SCULPTOR, MUSICIAN, WRITER, SET DESIGNER

COUNCIL ORDERS NUDES BACK UP

LOCAL ARTIST MICHAEL BURTCH (second from the right) is flanked by his wife Linda and Doug McChesney, chair of the city's Cultural Advisory Board, during Monday nights city council meeting at the Civic Centre.

By ELAINE DELLA-MATTIA

The Sault Star

It took less than a minute for city council to order restoration of Coprpus Mobilis, Sault Ste. Marie's controversial nude artwork.

With chambers almost packed, council avoided discussion, questions and comment.

Most of the spectators were present in chambers to support reinstalling the statues that were quickly removed from the front wall of the John Rhodes Community Centre just over a week ago.

Ward 5 Coun. Debbie Amaroso and Ward 6 Coun. Peter Vaudry tabled a resolution - that the structures be reinstalled as is with structural mounting improvements - without any community input or debate.

The resolution to omit debate quickly passed, but without the support of Ward 3 Coun. Pat Mick or Ward 4 Coun. Lou Turco.

Council approves nudes

Council then turned to the main resolution moved by Mick and Ward 1 Coun. James Caicco and unanimously approved the resolution of the nude sculptures in their original form.

Ward 2 Coun. Tony Flynn was absent.

Amaroso told reporters after the meeting that council chose not to debate the issue because it had passed a resolution months ago to approve the submission recommended by the Cultural Advisory Commission.

"There was no direction from council to change that. It's been before council and there is no point, in my view, in revisiting it," she said.

Amaroso said community members had ample opportunity to express their views through the media or through emails and telephone calls.

But she said unanswered questions remain on why or how the statues came down without council's approval. City staff removed the sculptures, by artist Michael Burtch after complaints were received at the community centre about the nudity.

"It's a separate issue and something that a number of us want to find out by ourselves and I'm still checking with people on the answers I need," she said.

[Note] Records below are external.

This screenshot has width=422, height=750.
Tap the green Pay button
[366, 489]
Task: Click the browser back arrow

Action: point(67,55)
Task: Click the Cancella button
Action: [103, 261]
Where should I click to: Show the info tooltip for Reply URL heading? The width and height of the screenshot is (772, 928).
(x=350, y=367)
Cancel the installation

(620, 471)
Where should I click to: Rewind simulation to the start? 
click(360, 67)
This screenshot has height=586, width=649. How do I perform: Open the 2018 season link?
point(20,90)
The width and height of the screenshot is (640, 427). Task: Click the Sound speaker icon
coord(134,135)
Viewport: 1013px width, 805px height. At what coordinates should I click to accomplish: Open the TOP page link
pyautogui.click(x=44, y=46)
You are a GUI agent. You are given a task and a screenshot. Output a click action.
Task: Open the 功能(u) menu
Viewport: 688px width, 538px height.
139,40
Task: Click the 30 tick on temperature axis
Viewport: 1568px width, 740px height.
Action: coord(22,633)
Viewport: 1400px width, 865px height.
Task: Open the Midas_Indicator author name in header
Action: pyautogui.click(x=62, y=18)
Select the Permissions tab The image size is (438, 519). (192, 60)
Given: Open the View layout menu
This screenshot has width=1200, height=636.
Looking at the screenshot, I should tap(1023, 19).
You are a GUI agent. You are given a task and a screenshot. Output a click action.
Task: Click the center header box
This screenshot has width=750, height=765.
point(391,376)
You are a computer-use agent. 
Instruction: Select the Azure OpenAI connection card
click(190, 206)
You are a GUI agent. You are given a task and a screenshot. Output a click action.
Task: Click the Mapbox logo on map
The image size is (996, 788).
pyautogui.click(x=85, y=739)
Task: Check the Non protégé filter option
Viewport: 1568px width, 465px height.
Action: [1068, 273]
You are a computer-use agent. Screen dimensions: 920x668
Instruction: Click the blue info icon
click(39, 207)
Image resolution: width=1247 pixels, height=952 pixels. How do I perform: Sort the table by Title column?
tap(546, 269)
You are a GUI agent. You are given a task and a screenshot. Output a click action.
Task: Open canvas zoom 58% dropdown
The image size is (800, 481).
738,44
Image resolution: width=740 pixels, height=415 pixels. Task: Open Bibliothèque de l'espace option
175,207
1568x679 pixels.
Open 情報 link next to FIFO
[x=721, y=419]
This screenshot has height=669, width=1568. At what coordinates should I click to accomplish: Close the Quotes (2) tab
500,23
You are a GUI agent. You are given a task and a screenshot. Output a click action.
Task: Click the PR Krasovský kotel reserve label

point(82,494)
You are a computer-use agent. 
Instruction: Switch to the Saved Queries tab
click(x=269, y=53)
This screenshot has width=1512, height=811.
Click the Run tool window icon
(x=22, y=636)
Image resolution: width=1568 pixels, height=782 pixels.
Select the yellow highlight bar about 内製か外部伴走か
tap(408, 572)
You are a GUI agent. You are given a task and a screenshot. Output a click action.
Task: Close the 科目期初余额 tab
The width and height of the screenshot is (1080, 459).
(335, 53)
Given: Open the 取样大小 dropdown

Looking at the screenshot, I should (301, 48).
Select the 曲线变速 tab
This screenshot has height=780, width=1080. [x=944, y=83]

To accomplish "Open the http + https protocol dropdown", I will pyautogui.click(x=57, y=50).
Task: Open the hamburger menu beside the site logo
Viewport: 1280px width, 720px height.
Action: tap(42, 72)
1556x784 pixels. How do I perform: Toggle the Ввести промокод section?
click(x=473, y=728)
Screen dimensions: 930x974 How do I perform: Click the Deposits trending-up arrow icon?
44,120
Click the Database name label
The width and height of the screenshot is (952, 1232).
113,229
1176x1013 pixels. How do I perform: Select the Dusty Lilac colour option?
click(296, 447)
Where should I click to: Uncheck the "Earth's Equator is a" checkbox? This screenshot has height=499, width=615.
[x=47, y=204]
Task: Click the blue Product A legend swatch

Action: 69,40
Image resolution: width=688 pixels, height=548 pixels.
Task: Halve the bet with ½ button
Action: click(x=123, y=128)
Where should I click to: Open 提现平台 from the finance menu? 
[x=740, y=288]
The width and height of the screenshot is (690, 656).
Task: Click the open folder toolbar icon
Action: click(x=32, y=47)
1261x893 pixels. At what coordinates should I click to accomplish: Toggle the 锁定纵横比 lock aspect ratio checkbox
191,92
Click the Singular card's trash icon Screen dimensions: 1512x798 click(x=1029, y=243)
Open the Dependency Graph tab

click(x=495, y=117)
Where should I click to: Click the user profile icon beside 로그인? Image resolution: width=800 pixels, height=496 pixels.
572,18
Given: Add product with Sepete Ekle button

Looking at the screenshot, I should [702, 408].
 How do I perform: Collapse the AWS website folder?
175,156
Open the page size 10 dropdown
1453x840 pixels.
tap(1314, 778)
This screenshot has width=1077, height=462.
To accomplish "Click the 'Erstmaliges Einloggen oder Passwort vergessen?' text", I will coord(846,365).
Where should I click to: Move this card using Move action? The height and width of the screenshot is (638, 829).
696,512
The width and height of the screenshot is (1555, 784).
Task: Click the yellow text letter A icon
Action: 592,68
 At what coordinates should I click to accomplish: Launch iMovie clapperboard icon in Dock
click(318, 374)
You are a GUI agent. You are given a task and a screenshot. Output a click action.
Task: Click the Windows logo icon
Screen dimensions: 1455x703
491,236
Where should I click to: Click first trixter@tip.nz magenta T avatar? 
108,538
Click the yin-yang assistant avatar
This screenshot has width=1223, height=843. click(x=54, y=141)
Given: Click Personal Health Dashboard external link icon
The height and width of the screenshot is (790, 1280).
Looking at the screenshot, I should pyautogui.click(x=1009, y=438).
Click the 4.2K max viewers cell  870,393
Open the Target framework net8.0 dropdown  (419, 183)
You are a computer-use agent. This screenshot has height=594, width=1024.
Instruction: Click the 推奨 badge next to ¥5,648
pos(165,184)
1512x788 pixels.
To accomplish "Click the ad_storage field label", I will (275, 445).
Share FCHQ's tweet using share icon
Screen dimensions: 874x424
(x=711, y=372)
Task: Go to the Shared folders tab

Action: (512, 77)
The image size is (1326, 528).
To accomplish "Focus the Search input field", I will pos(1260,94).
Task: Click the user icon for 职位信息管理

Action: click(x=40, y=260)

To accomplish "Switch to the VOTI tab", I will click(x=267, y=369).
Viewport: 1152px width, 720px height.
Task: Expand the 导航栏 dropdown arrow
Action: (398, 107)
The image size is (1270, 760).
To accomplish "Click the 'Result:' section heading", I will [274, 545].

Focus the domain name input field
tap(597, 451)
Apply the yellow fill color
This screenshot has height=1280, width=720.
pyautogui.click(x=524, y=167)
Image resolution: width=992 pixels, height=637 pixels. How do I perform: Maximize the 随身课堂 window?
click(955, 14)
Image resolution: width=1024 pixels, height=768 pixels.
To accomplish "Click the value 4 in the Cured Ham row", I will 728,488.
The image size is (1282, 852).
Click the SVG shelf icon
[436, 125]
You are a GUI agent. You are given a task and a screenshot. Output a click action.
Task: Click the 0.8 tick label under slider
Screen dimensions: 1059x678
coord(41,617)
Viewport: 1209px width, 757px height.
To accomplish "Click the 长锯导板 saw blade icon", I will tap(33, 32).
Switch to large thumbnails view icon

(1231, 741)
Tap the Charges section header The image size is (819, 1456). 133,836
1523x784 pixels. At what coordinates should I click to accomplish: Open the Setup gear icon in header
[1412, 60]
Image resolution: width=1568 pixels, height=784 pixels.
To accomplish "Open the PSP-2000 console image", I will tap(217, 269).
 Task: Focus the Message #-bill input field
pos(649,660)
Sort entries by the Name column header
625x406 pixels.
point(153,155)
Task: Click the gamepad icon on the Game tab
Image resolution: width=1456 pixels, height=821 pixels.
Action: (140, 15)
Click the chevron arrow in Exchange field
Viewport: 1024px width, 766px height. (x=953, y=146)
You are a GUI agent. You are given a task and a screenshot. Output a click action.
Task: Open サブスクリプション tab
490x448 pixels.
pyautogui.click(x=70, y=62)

Unanswered questions include how the situation developed, how someone circumvented the democratic process and how council's order was not followed.

"We need to find out where the communications breakdown was," she said.

Mick countered that debate around the issue "was a golden opportunity to inform the public of our policies and procedures and what is in place."

 

It wouldn't be a" hushing session," she said, but more of an information session about the issues.

But some of the senior councilors wanted the debate put to bed and they won.

Mick said all of council should address the policies and procedures that are in place and how they came into play with the removal of the statues last week.

"Every time I ask about policies and procedures I'm told that they're there but I would like to see them specifically and if they're fuzzy, let's clear them up."

Mick said that she doesn't know how the problem can be solved because the majority of council rejected debate and questions.

Caicco agreed. The resolution for debate did not intend a witch hunt and criticism of people who made decisions.

"But, we did the right thing here today and that should be noted," he said.

Mayor John Rowswell, in a later interview, agreed the community has had enough debate about the sculptures.

"We received petitions tonight for and against and we've had well over 100 calls at city hall and I'm sure council has had just as many," he said. "The numbers are still 95 percent in favour of putting them back up."

Roswell said he personally delivered the remaining money owed Burtch and also viewed the sculptures for the first time.

"They're fairly rough in texture if you're looking at them up close... they are not fully finished nudes. It's a grey area between a silhouetted and full nude," Rowswell said.

He added no one on the ground looking at the statues would notice a Speedo and/or bikini on them anyway.

When it was reveled that the sculptures were to be removed for alterations, the community reacted fast and furiously. Most demanded the sculptures' return to the wall of the Rhodes Centre in their original naked form.